Ford has confirmed it’s working on a replacement for the ageing Transit Courier small van, and it looks like we’ve just spotted an early development version out in the wild.

The Transit Courier, or Tourneo Courier as it’s known in people-carrying guise, was launched in 2013, and though this mule does its best to hide behind that vehicle’s bodywork and a ton of brain-scrambling disguise, there are a few clues that hint this is in fact an all-new van.

The most obvious change is to the headlights, which appear to have been lifted from the Puma crossover. New lights alone don’t signify a new chassis of course – they could be part of a comprehensive facelift, and the rear lights are carried over.

But this particular van has a much taller nose than the current van, is running on five-lug, rather than four-lug hubs, and it also has a subtly different rear door. The lower section of the rear door is noticeably longer, suggesting the next Courier is getting a wheelbase stretch, and the rear wheel appears to intrude less into the door space, which ought to make it easier for rear seat passengers to climb in and out of versions configured as minivans like this one.

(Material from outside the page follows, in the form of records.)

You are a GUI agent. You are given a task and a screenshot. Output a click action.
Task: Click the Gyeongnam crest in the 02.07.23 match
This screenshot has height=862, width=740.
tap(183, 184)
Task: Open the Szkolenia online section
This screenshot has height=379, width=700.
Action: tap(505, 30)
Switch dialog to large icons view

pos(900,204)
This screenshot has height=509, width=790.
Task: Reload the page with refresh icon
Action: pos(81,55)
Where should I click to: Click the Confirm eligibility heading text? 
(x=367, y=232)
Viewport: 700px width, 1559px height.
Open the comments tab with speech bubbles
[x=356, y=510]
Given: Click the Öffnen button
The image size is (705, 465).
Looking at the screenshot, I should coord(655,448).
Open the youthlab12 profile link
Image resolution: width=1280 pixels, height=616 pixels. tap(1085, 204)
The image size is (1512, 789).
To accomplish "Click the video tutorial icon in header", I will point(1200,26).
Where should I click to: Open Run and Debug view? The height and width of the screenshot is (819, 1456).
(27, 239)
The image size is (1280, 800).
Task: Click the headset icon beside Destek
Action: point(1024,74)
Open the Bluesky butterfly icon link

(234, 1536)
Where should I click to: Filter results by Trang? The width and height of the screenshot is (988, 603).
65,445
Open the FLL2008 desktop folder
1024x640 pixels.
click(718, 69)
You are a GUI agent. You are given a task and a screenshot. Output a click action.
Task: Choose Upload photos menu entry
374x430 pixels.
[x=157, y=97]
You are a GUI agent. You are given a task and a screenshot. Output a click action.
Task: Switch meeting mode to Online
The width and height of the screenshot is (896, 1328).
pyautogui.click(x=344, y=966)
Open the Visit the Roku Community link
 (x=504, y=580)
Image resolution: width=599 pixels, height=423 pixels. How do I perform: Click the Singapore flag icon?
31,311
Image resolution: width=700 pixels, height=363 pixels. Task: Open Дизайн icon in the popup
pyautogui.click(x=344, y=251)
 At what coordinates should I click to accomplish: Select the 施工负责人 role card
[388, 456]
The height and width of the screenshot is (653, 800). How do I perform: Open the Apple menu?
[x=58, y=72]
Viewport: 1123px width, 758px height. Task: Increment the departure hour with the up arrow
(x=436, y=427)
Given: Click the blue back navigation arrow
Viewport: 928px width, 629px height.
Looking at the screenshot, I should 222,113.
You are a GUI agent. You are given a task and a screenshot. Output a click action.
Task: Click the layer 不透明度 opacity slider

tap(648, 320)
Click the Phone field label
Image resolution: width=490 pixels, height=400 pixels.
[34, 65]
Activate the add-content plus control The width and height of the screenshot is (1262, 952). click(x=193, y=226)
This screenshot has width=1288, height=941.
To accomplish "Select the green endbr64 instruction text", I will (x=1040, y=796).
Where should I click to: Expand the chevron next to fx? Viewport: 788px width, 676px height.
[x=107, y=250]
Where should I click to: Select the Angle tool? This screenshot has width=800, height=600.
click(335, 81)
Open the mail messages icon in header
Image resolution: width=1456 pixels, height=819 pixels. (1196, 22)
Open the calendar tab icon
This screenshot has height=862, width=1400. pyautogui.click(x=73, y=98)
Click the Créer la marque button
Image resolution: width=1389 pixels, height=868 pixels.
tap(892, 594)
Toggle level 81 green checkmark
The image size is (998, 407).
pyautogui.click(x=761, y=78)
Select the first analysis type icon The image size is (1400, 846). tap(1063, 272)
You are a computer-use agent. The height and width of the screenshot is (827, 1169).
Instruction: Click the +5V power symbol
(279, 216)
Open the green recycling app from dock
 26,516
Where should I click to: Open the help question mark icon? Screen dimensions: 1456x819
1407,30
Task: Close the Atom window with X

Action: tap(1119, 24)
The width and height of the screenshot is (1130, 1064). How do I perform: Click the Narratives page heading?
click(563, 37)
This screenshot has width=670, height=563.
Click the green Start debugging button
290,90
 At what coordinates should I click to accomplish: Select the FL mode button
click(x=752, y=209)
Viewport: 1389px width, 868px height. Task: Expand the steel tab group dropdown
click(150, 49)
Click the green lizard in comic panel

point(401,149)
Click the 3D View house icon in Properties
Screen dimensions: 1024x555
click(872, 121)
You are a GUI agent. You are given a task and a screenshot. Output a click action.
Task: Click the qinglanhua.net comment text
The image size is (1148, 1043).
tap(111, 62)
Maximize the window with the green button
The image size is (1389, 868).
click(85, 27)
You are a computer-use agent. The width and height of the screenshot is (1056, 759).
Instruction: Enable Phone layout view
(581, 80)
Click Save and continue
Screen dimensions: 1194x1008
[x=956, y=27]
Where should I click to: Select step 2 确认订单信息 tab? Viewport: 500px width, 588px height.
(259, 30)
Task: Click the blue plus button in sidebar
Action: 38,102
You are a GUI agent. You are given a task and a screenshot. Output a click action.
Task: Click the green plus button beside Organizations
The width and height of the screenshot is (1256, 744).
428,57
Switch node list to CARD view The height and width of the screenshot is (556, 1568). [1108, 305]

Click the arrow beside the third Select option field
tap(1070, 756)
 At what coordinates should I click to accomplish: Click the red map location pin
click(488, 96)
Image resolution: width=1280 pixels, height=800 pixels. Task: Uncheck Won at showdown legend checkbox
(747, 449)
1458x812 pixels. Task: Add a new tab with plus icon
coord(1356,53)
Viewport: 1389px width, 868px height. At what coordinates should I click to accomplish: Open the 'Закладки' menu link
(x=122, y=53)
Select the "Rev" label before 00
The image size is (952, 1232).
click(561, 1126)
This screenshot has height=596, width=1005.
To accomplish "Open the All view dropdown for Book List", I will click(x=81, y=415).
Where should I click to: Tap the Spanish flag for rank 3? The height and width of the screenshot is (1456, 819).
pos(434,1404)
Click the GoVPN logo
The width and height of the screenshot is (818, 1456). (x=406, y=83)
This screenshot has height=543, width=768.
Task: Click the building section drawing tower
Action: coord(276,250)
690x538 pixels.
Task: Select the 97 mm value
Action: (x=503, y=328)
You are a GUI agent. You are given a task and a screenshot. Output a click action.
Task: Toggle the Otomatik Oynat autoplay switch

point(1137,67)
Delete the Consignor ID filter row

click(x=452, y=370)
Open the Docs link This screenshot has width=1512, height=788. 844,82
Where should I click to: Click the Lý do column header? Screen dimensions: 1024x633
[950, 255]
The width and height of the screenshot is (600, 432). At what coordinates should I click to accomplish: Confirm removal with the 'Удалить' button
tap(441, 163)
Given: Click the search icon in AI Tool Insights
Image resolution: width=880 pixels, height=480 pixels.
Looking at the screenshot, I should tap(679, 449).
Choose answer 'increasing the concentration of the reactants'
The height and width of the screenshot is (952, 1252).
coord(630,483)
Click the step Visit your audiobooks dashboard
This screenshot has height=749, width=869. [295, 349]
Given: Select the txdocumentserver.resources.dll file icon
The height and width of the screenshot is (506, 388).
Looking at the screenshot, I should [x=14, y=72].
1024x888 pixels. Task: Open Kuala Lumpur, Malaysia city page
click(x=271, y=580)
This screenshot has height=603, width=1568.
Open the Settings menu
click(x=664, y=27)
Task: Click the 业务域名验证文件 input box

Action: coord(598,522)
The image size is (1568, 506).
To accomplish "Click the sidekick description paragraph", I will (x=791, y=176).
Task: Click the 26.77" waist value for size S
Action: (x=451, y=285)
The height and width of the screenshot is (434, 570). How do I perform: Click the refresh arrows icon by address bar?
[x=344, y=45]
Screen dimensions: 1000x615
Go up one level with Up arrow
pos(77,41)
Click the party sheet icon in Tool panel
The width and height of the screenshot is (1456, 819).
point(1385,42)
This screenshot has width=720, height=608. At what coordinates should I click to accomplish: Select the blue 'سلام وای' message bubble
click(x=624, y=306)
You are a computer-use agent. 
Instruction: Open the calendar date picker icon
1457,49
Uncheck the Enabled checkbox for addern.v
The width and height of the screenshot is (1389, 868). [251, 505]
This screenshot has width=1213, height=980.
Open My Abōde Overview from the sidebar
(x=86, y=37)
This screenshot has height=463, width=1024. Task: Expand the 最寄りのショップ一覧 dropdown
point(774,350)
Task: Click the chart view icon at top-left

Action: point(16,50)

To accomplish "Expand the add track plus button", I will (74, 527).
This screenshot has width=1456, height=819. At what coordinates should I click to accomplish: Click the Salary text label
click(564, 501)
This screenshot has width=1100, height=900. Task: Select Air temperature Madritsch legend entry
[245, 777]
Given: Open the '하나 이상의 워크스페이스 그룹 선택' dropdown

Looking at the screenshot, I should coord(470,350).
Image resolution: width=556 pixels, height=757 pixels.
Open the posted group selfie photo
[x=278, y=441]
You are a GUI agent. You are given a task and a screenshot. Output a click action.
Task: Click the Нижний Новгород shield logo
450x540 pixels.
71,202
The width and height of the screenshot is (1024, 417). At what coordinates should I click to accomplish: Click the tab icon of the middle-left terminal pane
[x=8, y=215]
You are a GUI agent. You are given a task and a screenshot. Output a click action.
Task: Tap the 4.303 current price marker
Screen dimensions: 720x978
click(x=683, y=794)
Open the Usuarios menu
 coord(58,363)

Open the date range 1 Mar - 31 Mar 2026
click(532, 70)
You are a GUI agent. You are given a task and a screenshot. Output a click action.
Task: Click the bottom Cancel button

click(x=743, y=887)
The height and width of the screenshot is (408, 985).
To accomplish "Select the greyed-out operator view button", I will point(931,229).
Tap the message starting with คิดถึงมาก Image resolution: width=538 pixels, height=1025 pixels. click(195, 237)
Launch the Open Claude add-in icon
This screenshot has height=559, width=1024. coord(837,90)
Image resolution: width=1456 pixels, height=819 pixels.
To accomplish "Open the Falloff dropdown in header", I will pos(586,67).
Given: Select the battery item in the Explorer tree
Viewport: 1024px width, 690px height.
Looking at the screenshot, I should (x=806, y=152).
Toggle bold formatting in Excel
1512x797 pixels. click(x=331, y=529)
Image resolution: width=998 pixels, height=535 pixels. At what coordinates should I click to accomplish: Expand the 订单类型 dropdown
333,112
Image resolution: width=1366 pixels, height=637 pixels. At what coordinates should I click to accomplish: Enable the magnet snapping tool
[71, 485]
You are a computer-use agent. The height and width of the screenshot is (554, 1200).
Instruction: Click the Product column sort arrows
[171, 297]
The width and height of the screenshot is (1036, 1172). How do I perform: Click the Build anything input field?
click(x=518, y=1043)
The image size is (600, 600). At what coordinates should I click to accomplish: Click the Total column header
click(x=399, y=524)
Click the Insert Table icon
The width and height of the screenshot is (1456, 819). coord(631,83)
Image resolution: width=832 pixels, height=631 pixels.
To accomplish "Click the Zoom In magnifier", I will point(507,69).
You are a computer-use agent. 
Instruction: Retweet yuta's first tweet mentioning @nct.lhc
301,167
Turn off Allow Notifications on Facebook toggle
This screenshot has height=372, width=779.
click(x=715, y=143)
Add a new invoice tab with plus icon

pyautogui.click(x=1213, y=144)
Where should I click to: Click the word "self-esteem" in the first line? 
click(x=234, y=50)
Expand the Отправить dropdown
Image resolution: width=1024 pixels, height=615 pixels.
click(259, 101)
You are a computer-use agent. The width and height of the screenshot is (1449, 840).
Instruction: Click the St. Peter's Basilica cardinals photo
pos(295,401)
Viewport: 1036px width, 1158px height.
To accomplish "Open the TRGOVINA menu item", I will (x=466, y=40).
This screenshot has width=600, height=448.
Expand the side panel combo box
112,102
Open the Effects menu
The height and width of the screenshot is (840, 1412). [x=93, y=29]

Related: 2024 Ford Transit Custom Spied With Production Body

MPV-spec Tourneo Couriers will go to battle with other four-door minivans like the Mercedes T-Class, Renault Kangoo and Volkswagen Caddy. But most will be ordered as panel vans without this car’s rear door-glass and quarter windows, and the choice of two or four doors, though both passenger and commercial versions will be built at the same Ford plant in Craiova, Romania.

EcoBoost 1.0-liter petrol and 1.5- and 1.6-liter Duratorq diesel engines are still likely to account for the bulk of sales, at least initially, and those are the powertrains we’ll see when Ford pulls back the covers on the final production van in 2023. But both Mercedes and Renault are offering electric versions of their vans (which are built from the same platform in the same French factory, along with the Nissan Townstar), and we’re expecting Ford to follow suit in 2024.